Each StorageCache instance holds a Python map of {oid: tid} changes after checkpoint0. This map is called delta_after0. The map will not be shared because each instance updates the map at different times.

The (oid, tid) list retrieved from polling is sufficient for updating delta_after0 directly, unless checkpoint0 has moved since the last poll. Note that delta_after0 could have a tid more recent than the data provided by polling, due to conflict resolution. The combination should use the latest tid from each map.

Also hold a map of {oid: tid} changes after checkpoint1 and before or at checkpoint0. It is called delta_after1. This map is immutable, so it would be nice to share it between threads.

When looking up an object in the cache, try to get:

  1. The state at delta_after0.

  2. The state at checkpoint0.

  3. The state at delta_after1.

  4. The state at checkpoint1.

  5. The state from the database.

If the retrieved state is older than checkpoint0, but it was not retrieved from checkpoint0, cache it at checkpoint0. Thus if we get data from delta_after1 or checkpoint1, we should copy it to checkpoint0.

The current time is ignored; we only care about transaction timestamps. In a sense, time is frozen until the next transaction commit. This should have a side effect of making databases that don’t change often extremely cacheable.

After polling, check the number of objects now held in delta_after0. If it is beyond a threshold (perhaps 10k), suggest that future polls use new checkpoints. Update “$prefix:checkpoints”.

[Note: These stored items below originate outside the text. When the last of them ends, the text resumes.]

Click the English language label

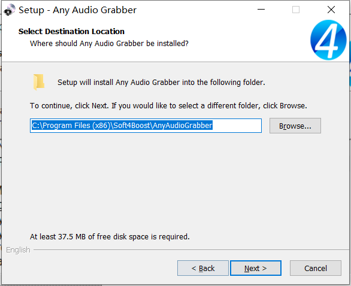coord(18,250)
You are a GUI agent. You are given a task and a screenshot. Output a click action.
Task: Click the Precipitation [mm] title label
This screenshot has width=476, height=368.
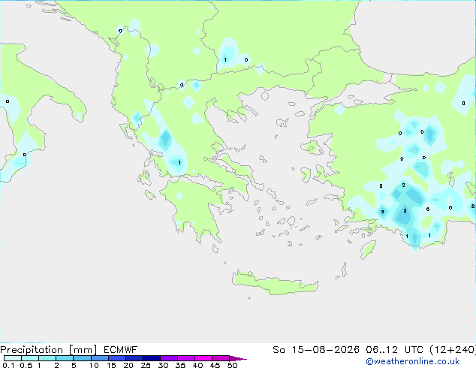(x=48, y=350)
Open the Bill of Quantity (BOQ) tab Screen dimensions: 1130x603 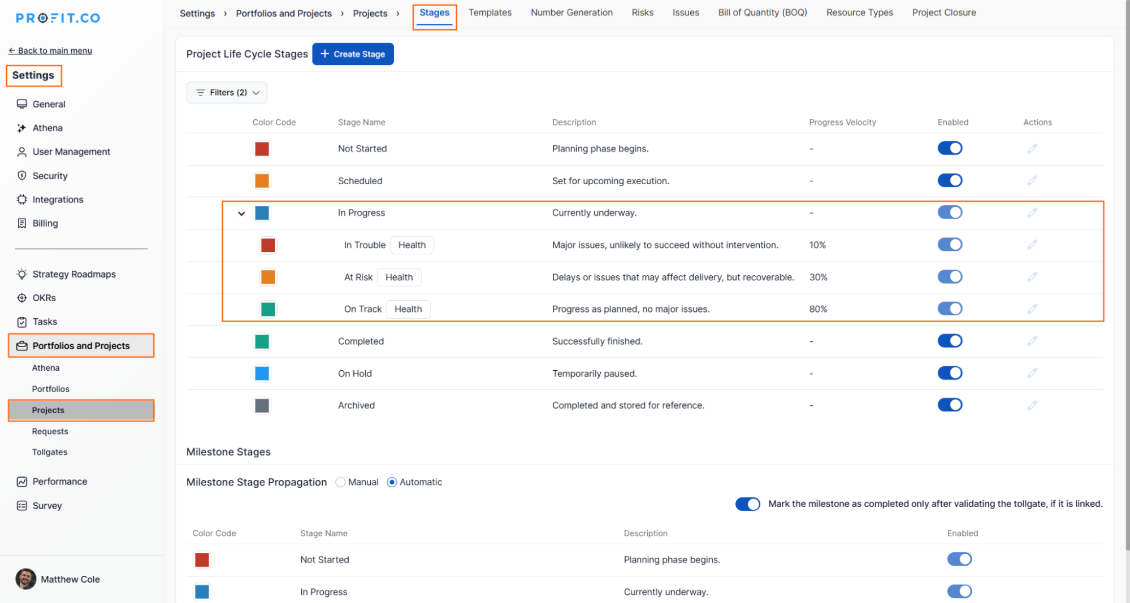pos(762,12)
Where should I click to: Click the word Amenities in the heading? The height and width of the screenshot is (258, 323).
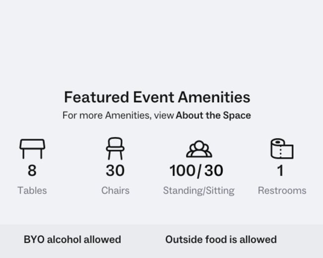pos(214,97)
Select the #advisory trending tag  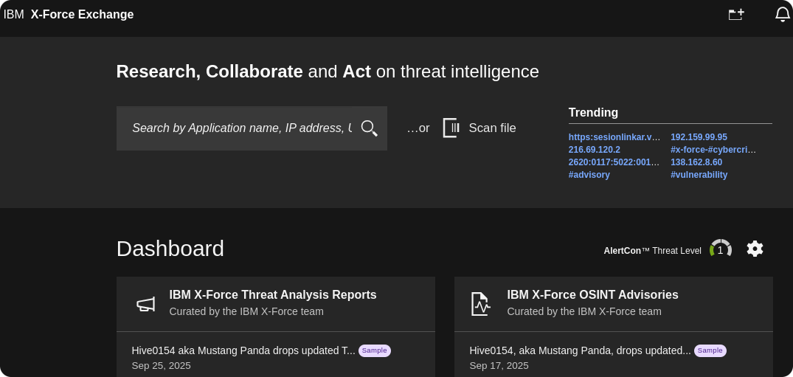[x=589, y=175]
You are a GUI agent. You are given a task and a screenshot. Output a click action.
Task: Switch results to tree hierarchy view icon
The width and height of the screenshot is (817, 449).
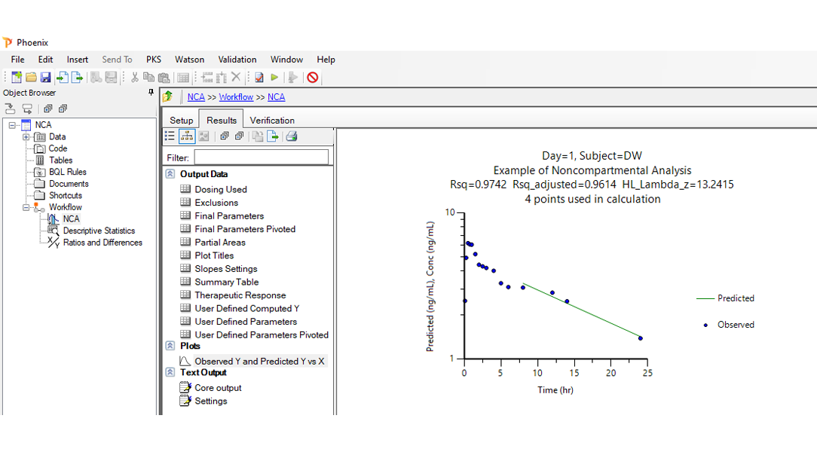click(186, 136)
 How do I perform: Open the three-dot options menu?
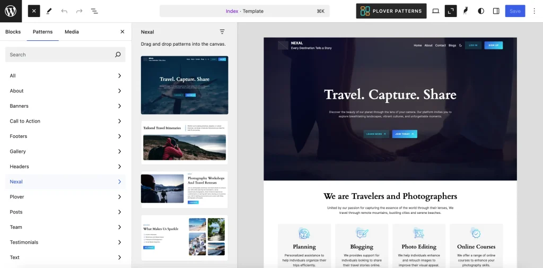533,11
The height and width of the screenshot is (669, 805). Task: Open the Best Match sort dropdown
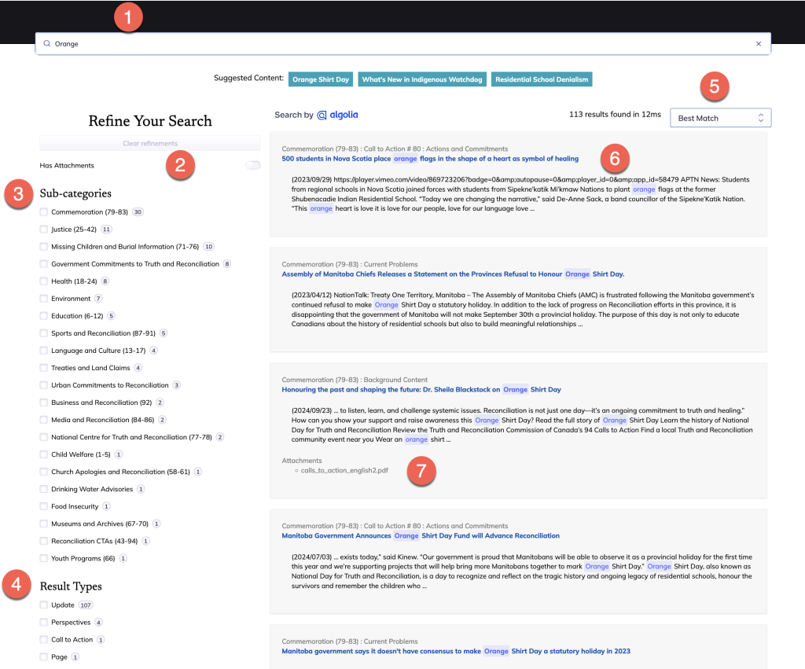[720, 118]
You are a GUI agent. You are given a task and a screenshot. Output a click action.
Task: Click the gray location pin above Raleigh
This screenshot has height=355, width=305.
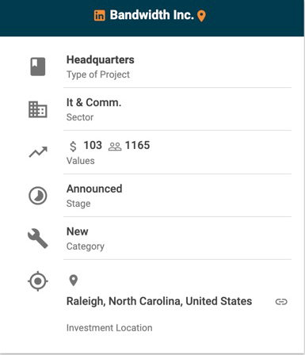[74, 281]
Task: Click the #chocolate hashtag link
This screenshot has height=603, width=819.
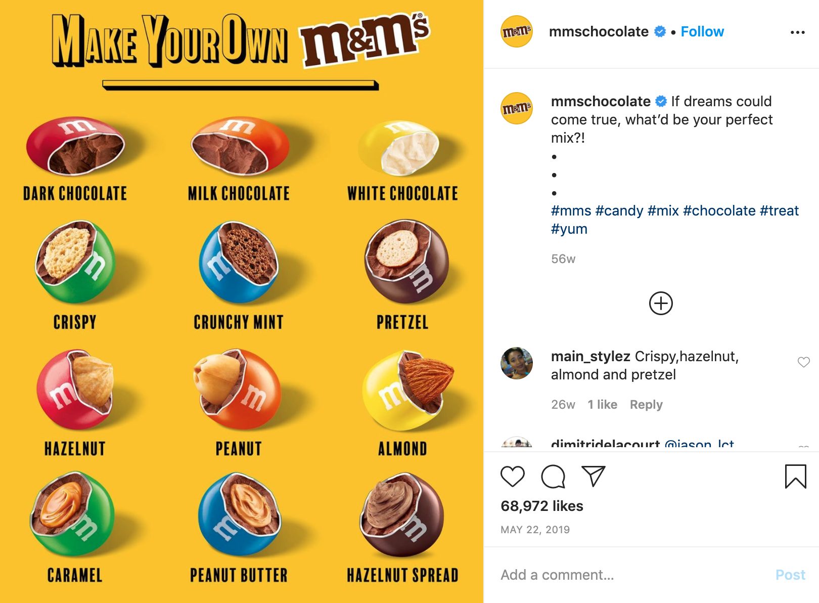Action: click(719, 210)
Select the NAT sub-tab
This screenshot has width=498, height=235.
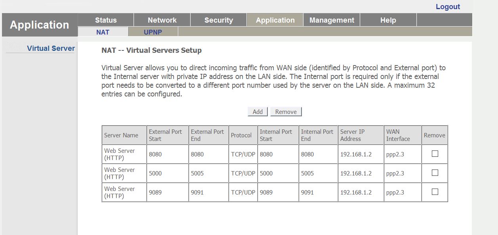[103, 32]
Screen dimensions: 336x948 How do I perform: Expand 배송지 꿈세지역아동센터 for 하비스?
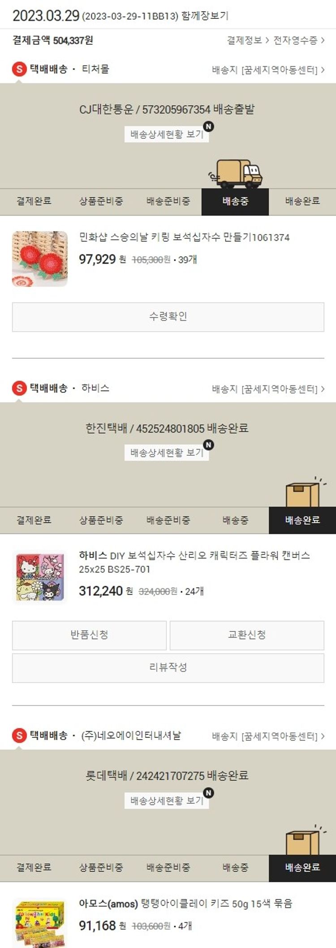268,389
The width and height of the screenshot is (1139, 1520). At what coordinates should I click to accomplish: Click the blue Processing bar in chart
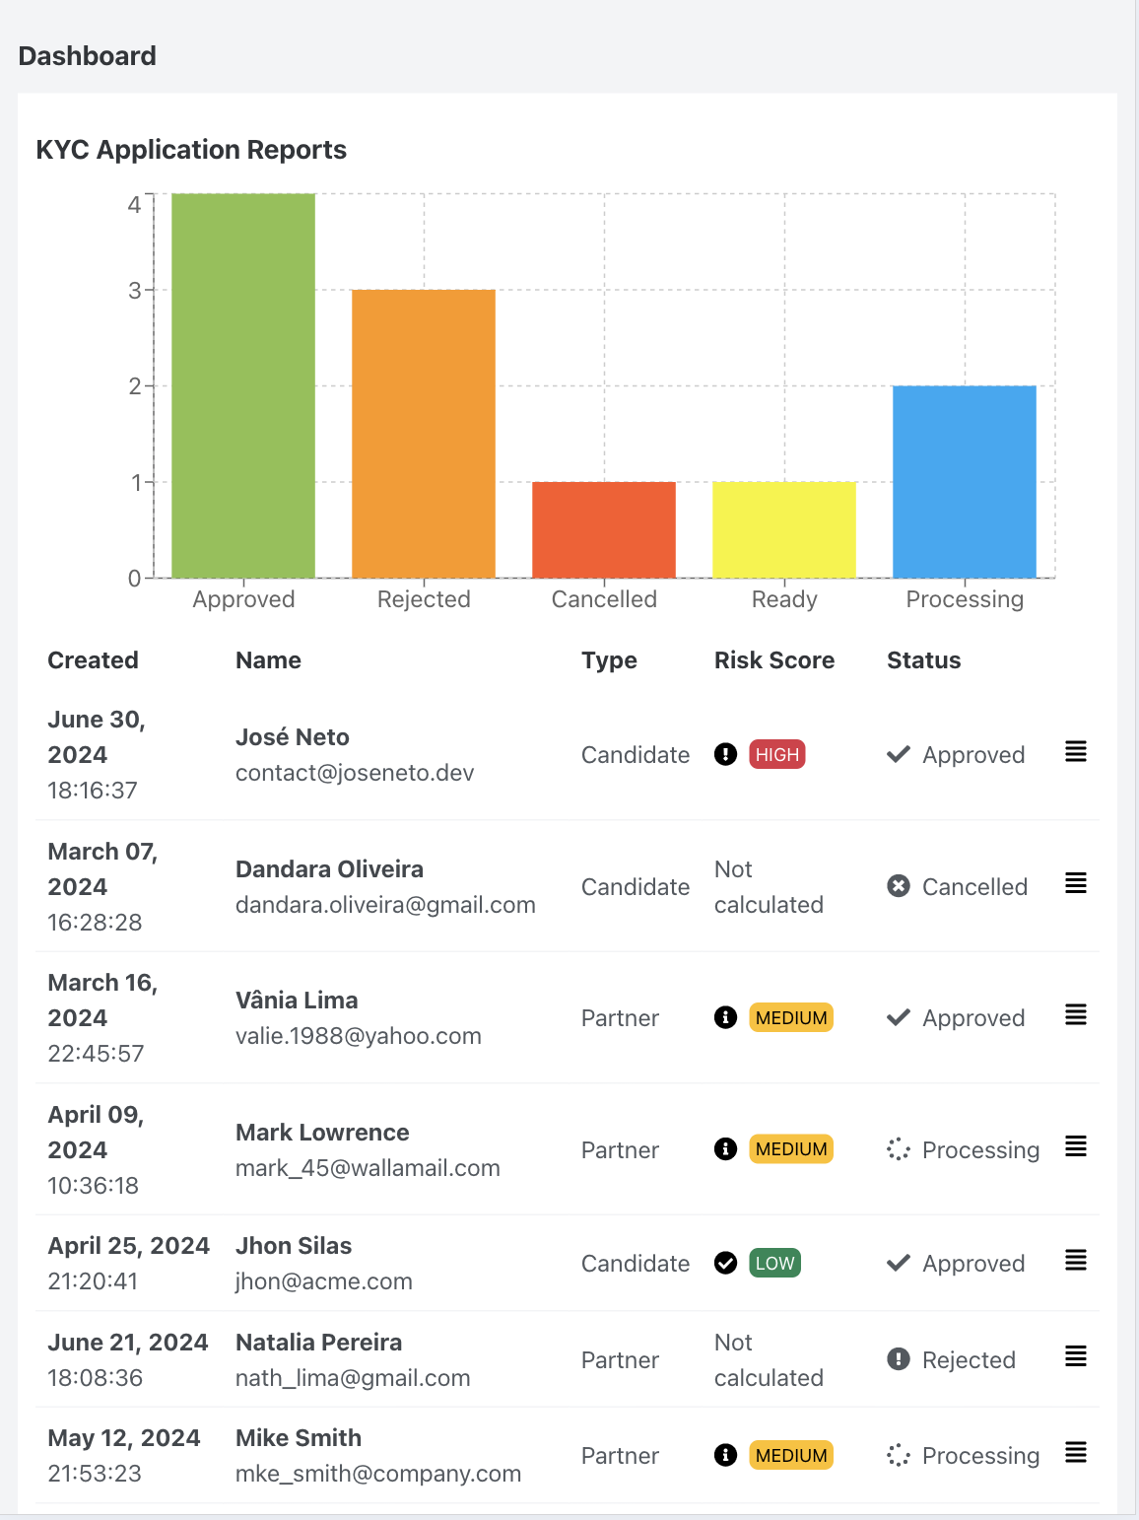965,482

Checkpoint values stay constant within a transaction. Even if the transaction takes hours and its data is stale, it should keep trying to retrieve from the tids specified in delta_after(0|1) and checkpoint(0|1); it can go ahead and cache what it retrieves. Who knows, there might be yet another long running transaction that could use the cached data.

If we load objects without polling, don’t use the cache.

While polling, it is possible for checkpoint0 to be greater than the latest transaction ID just polled, since other transactions might be adding data very quickly. If that happens, the instance should ignore the checkpoint update, with the expectation that the new checkpoint will be visible after the next update.